Initial hypothesis on inconsistent results

atla-ai / judge-arena

0 stars 0 forks source link

Initial hypothesis on inconsistent results #6

Open EwoutH opened 2 days ago

EwoutH commented 2 days ago

The current Judge Arena results, as of November 21, 2024 at 12:00 UTC, with 3069 total votes cast, are as follows:

judge_arena_updated_leaderboard_highres

While the confidence intervals are still quite large, some initial separation is visible in the ELO scores. I was curious if the authors (@kaikaidai @mauriceburg @RomanEngeler1805 @maxbartolo @clefourrier @TobyDrane @mathias-atla @jacksongolden) have any reflection, interpretation or hypothesis on these results.

If find it weird that some of the larger and generally more capable models are scoring so relatively low. For example, Claude 3 Sonnet is far below 3 Haiku, and with the 3.5's as well.

kaikaidai commented 2 days ago

Hey @EwoutH, thanks for bringing this up - you're completely right. Unfortunately, we've been seeing misuse of the arena with over a thousand votes coming from one IP address which skewed the leaderboard. We're going to remove the majority of this individual's votes today so that the leaderboard is more wholly representative of the community's preferences - will ping you here once that's done!

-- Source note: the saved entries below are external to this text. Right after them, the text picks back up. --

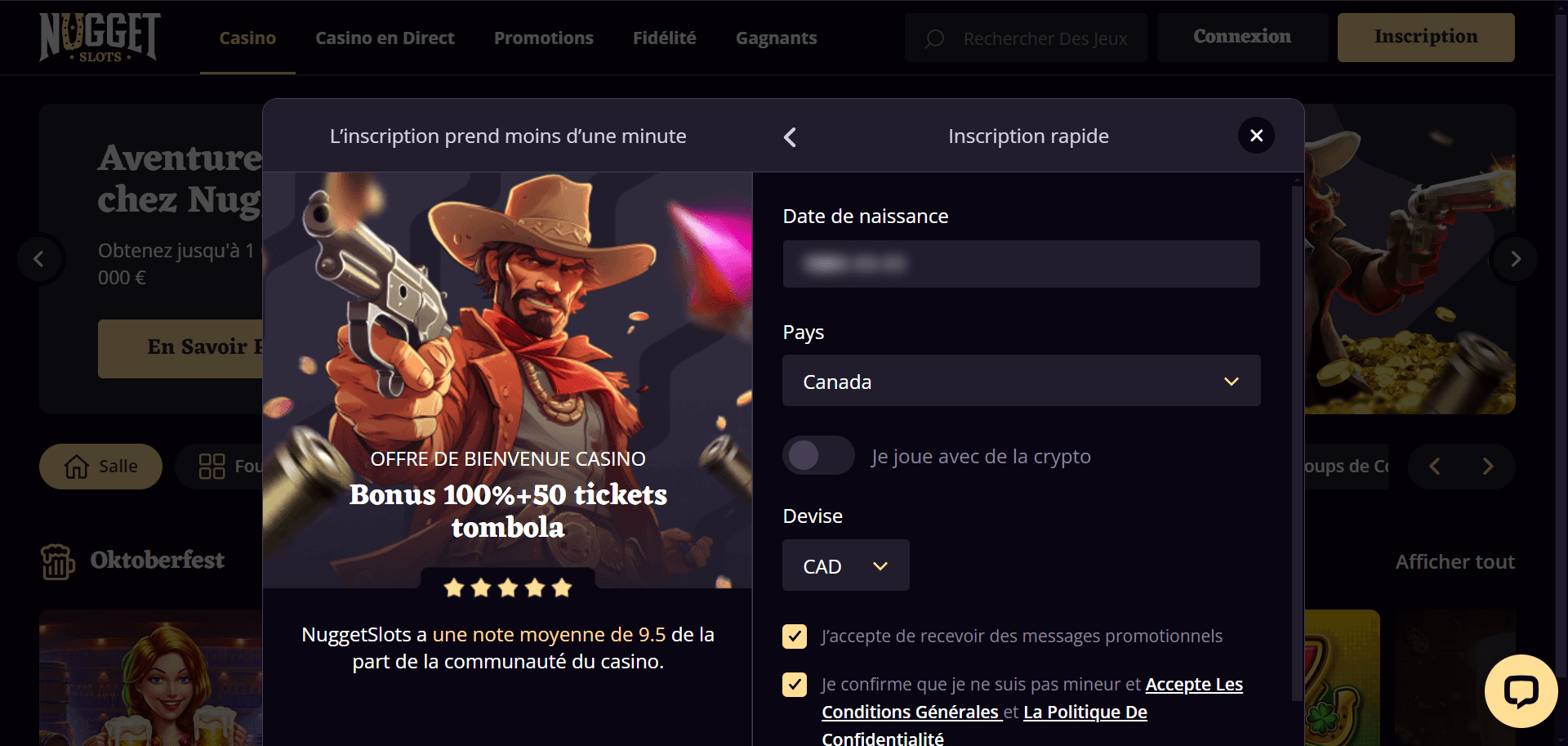1568x746 pixels.
Task: Click the NuggetSlots logo
Action: (100, 38)
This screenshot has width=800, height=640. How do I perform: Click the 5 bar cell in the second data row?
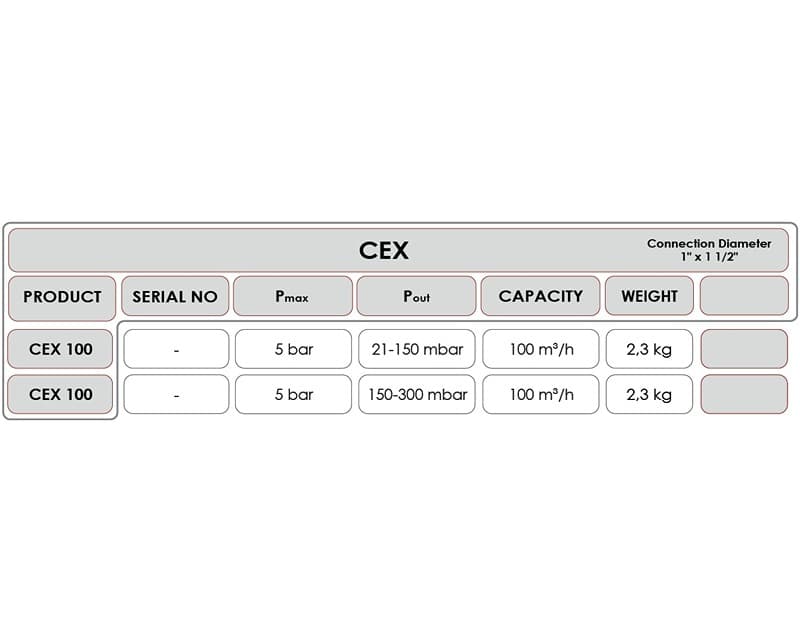point(293,394)
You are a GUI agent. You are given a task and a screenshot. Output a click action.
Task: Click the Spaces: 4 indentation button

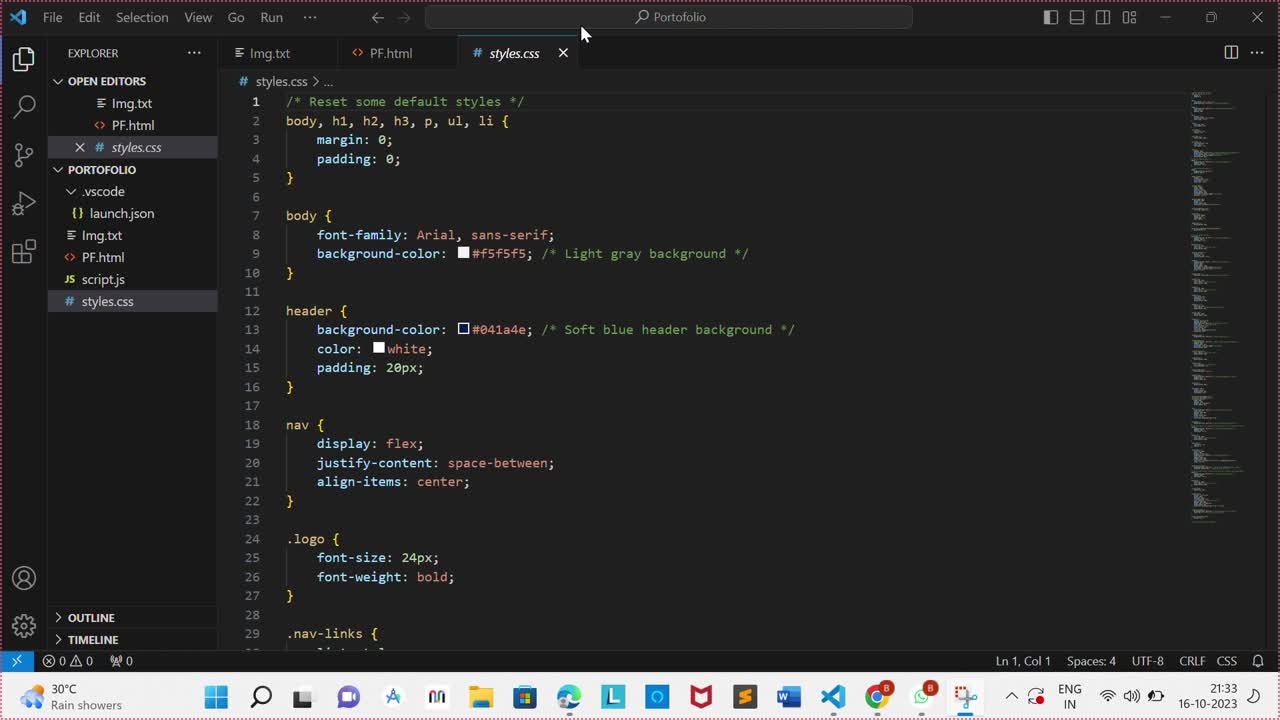1091,661
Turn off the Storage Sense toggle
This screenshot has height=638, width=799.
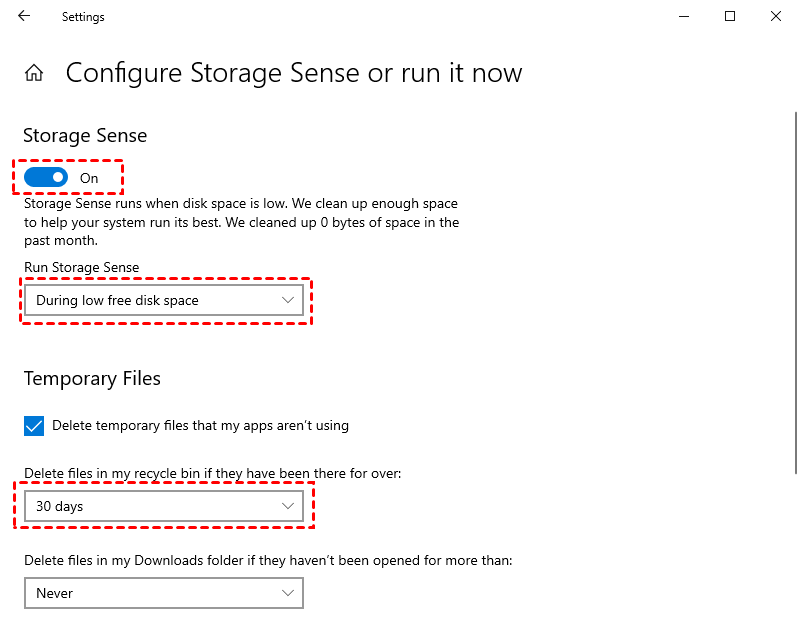pos(46,177)
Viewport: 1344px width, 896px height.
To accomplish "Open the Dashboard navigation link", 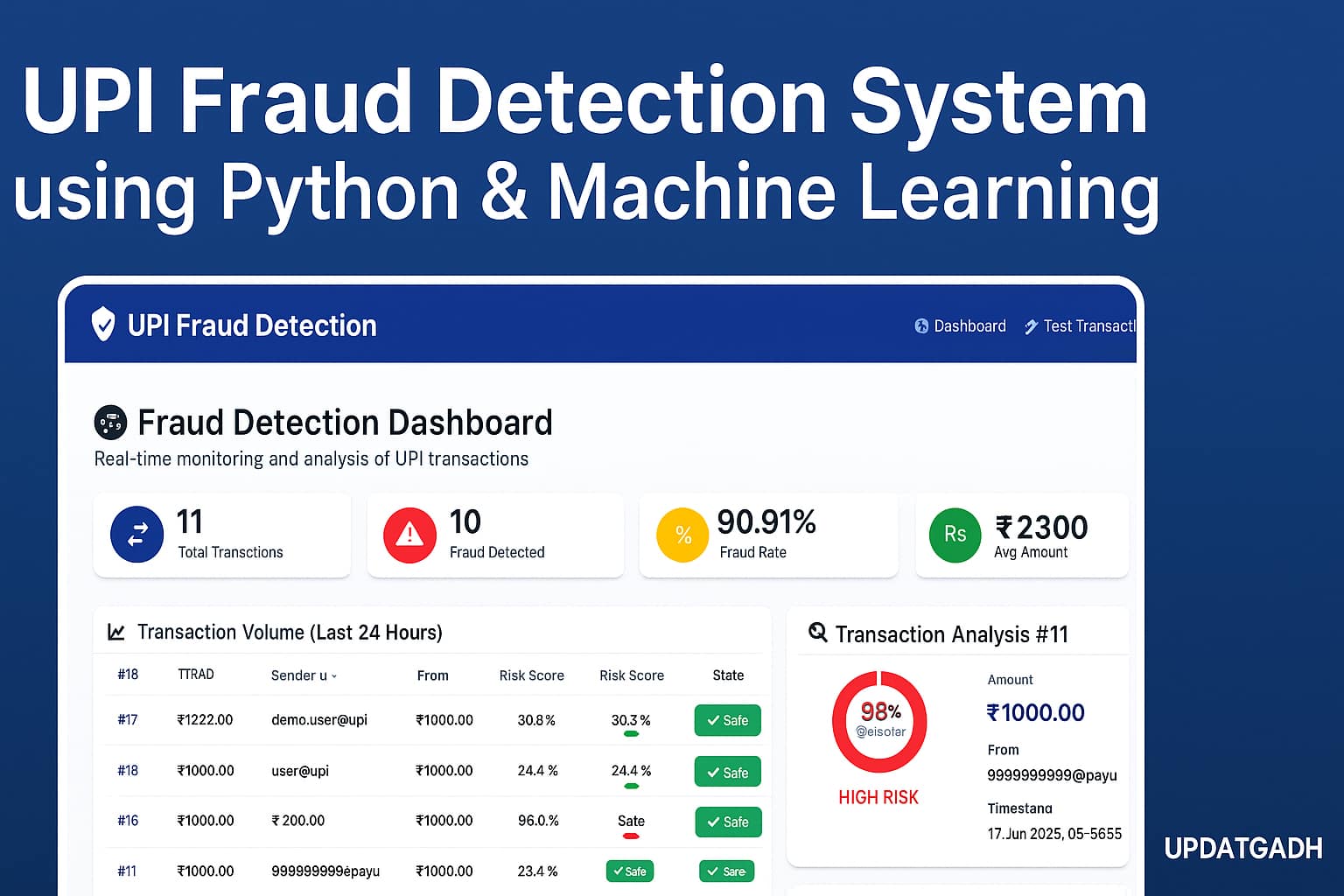I will (x=961, y=326).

EDIT: This has been done. Please see the latest results with ~1.4k votes from a single individual removed

MauriceBurg commented 2 days ago

@EwoutH Pne pattern that I believe may contribute to smaller, generally less capable models being preferred is that they offer shorter, more to the point critiques. This is more aligned with how humans write critiques of answers as well vs. the more verbose answers from generally more capable models. This may account for some of the difference, but it's early days on the arena. I think we need more votes to be able to draw conclusions.